Long live the peace process

By Noah Pollak
President Bush’s “speech Monday”:http://www.whitehouse.gov/news/releases/2007/07/20070716-7.html about the Israeli-Palestinian conflict reminded me of an old joke: A physicist, a chemist, and an economist are stranded on an island with nothing to eat, and a can of soup washes ashore. The physicist says, “Let’s smash the can open with a rock.” The chemist says, “Let’s build a fire and heat the can first.” And the economist says, “Assume a can opener.”
The Bush administration, along with most of those who have been involved in promoting Palestinian statehood, have been assuming a peace process since Israel won the Intifada, Yasser Arafat died, and Mahmoud Abbas became the PA president. But the fundamental characteristic of the post-Intifada era is the peace process’s otherworldliness, its detachment from facts on the ground, its salience among internationalists, journalists, and diplomats, but not among the people of Gaza or the West Bank. This era has been for the Palestinians one of settling into a new reality — one that has meant, for example, that the profound cultural and religious differences between the Arabs of Gaza and of the West Bank have at last imposed themselves as political realities.
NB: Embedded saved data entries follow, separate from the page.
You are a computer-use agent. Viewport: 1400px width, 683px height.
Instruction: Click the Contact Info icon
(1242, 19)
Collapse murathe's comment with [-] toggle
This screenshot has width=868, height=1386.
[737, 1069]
And this settling in has meant that the Palestinian territories are joining many other areas of the Middle East in being weak states, tribal regions where government authority is weak, corrupt, and disorganized, and the political leaders that westerners would like to work with have disturbingly little control over the factions within their territory. Palestinian nationalism and the Fatah mafia have never been weaker.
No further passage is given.